INFORMATION SUPPLIED ->
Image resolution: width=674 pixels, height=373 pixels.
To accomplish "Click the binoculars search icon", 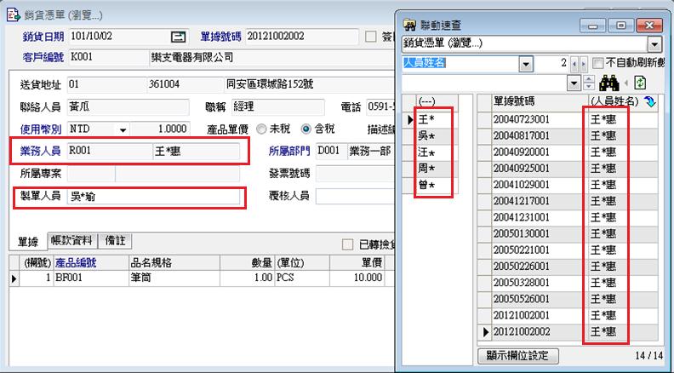I will (609, 83).
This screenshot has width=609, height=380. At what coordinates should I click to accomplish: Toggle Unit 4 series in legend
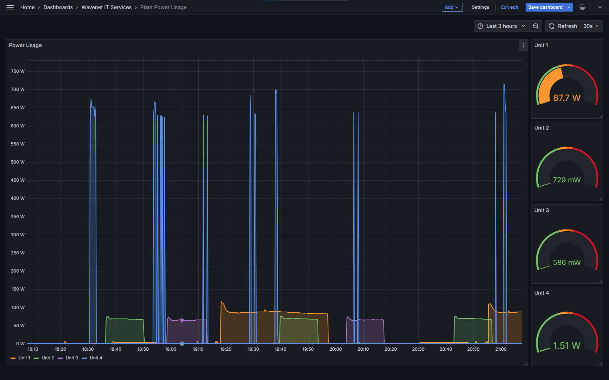coord(96,358)
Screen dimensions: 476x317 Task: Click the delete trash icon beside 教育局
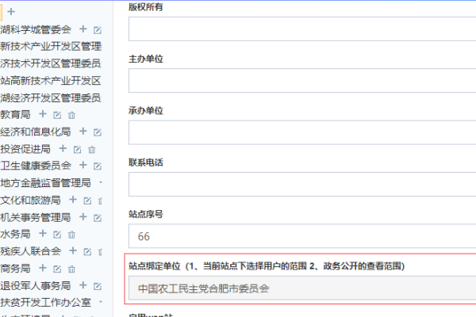pyautogui.click(x=71, y=115)
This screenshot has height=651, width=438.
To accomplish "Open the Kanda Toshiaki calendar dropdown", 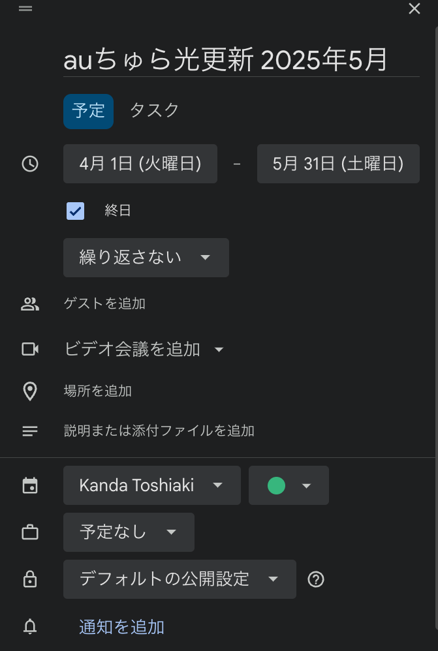I will click(x=151, y=485).
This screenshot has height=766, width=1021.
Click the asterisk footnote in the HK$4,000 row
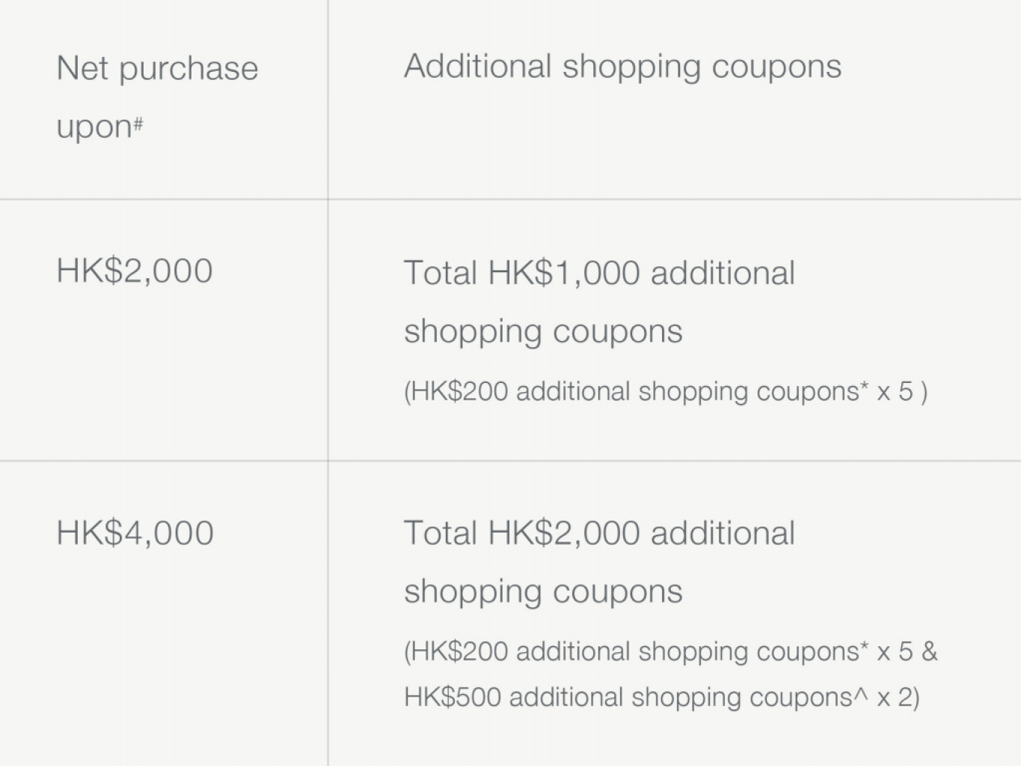[865, 648]
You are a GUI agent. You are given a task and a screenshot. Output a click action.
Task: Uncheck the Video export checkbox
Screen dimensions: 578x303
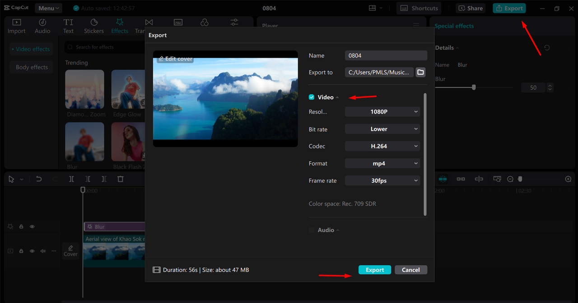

WORK REQUIRED -> Put the material, from the line containing "This screenshot has height=766, width=1021." up to and including the last line, into a JSON list of strings with one string per line, skipping blank lines. Leave the pictures out.

SOLVED EXERCISE ->
[
  "This screenshot has height=766, width=1021.",
  "Click the asterisk footnote in the HK$4,000 row",
  "[865, 648]",
  "You are a GUI agent. You are given a task and a screenshot. Output a click action.",
  "Task: Uncheck the Video export checkbox",
  "Screen dimensions: 578x303"
]